§ Exercise data:
:::::
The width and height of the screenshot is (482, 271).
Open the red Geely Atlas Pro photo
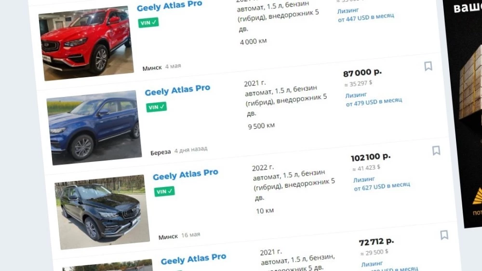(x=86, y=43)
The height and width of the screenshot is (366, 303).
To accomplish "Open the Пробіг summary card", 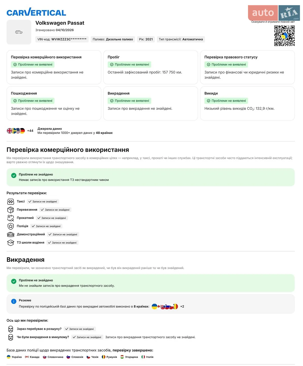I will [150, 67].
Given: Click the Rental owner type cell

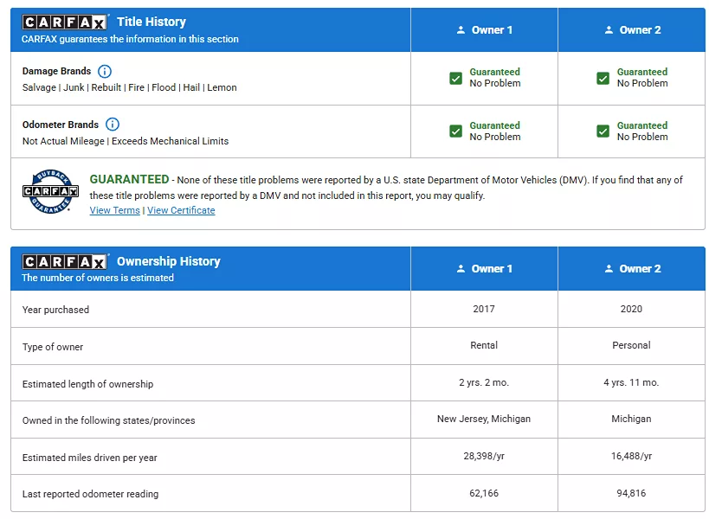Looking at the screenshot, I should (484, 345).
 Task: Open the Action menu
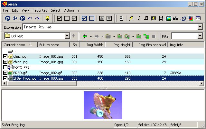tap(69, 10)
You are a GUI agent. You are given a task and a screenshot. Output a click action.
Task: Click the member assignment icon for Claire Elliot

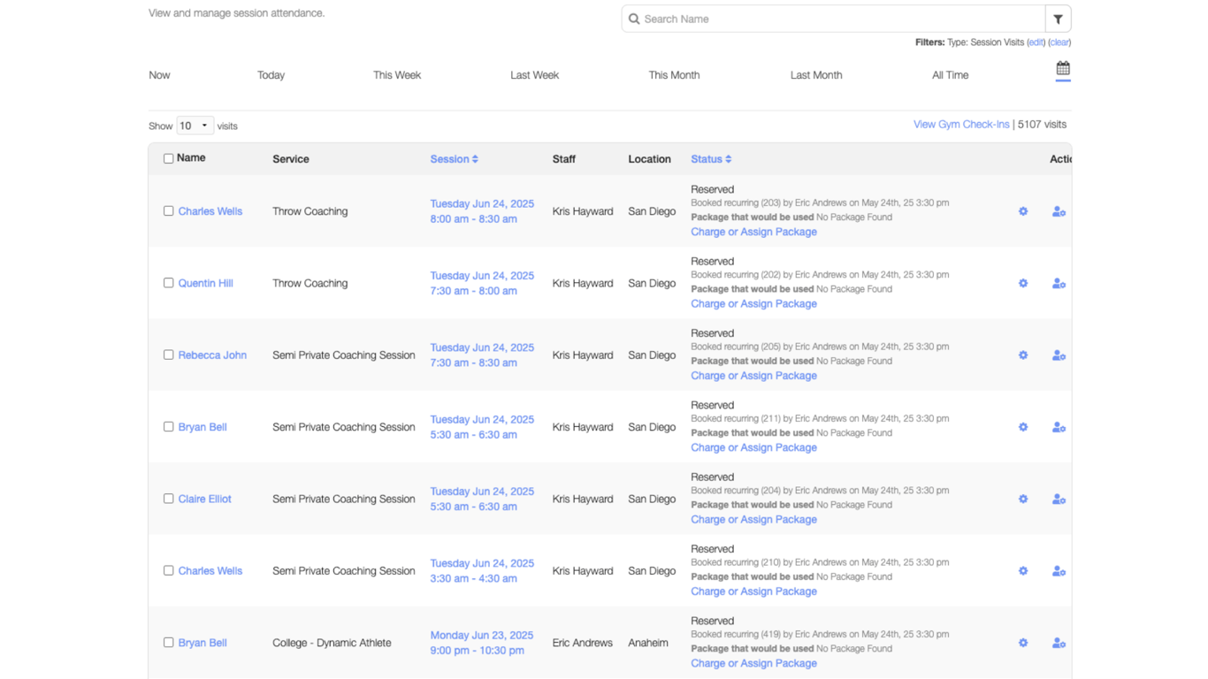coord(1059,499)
:::::
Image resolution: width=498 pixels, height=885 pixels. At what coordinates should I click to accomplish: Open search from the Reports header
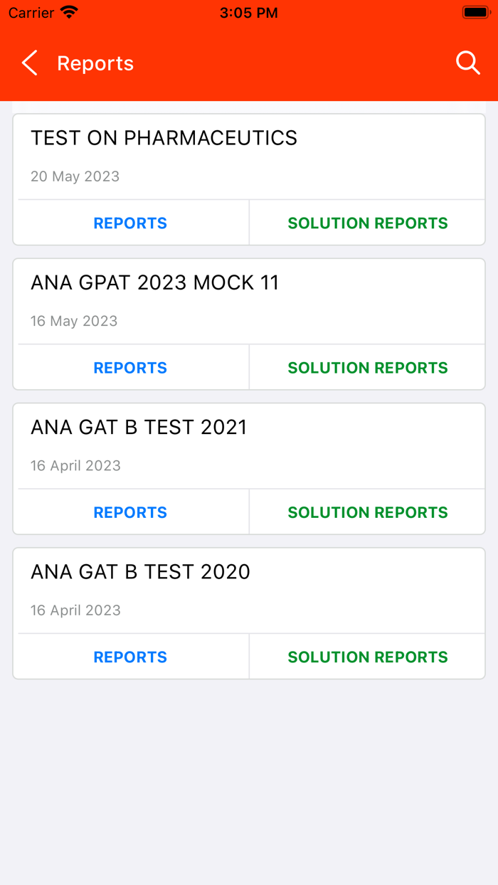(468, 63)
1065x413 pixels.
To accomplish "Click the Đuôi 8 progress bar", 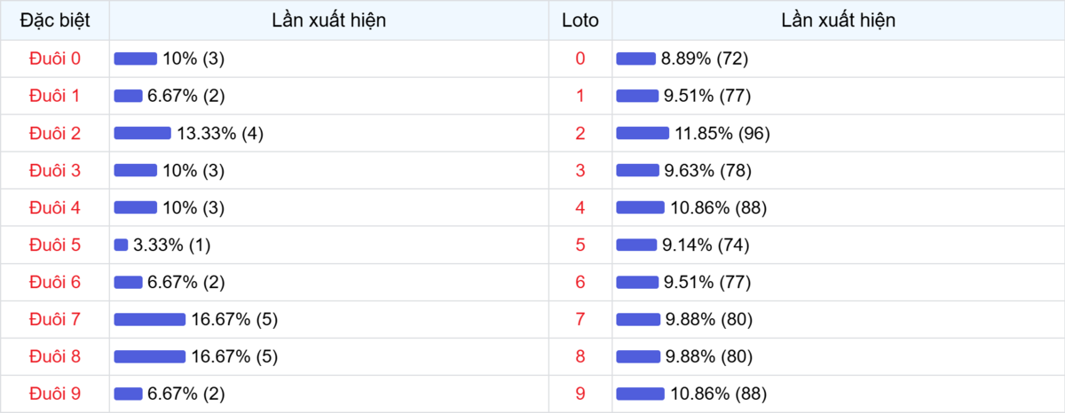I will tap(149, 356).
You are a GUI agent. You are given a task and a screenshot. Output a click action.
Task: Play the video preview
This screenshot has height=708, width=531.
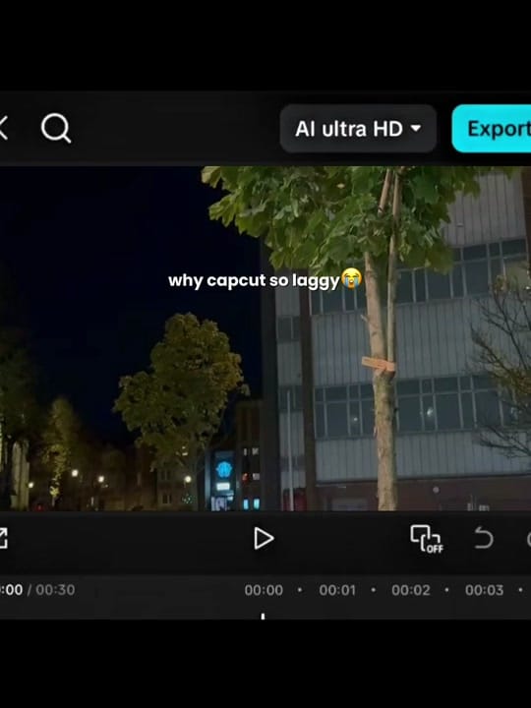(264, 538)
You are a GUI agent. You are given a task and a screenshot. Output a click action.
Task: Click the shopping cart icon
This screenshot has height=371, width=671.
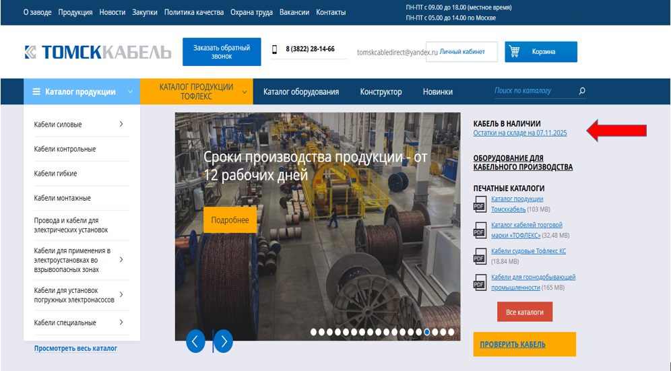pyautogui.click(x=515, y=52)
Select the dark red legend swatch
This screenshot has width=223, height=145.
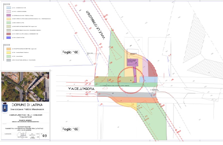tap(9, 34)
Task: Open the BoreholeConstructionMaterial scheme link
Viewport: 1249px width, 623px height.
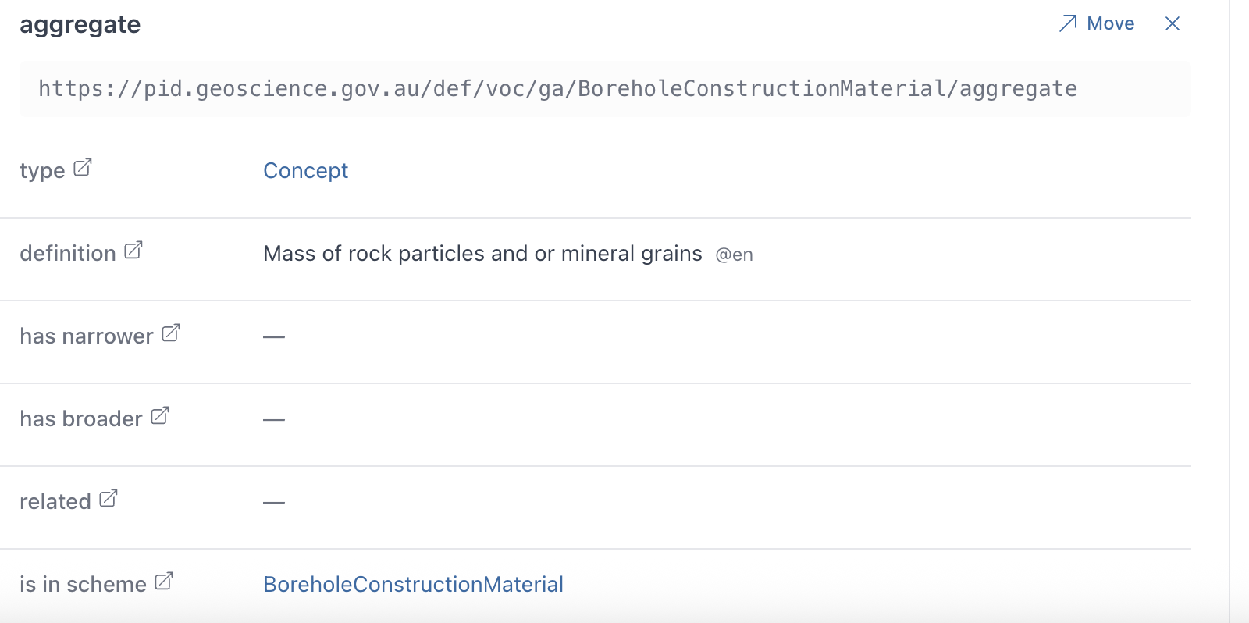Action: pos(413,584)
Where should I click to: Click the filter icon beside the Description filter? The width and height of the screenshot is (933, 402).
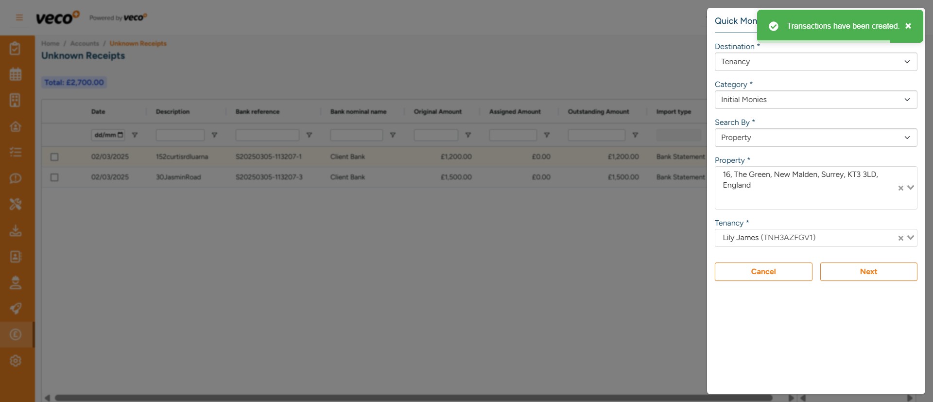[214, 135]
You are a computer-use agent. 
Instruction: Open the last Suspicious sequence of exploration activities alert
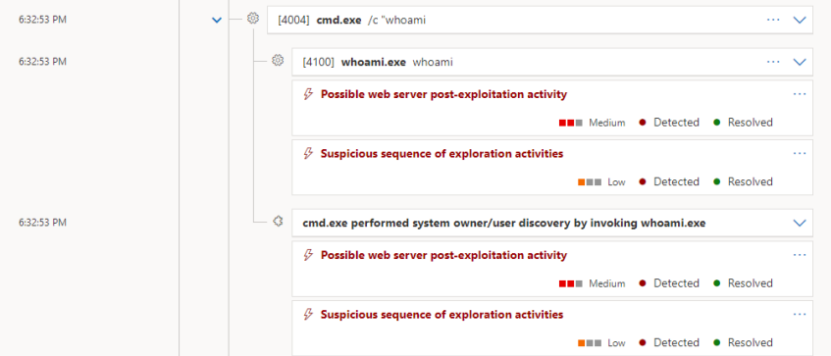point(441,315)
:::::
§ Instructions to follow:
When you reach the line with "Task: Click the shopping cart icon" in the records above, start writing out each line exactly, and stop after the line with "Task: Open the BoreholeConstructionMaterial". Pictures stay out.

§ Task answer:
Task: Click the shopping cart icon
This screenshot has height=371, width=671.
pyautogui.click(x=515, y=52)
Select the dark red legend swatch
This screenshot has width=223, height=145.
tap(9, 34)
Task: Open the BoreholeConstructionMaterial scheme link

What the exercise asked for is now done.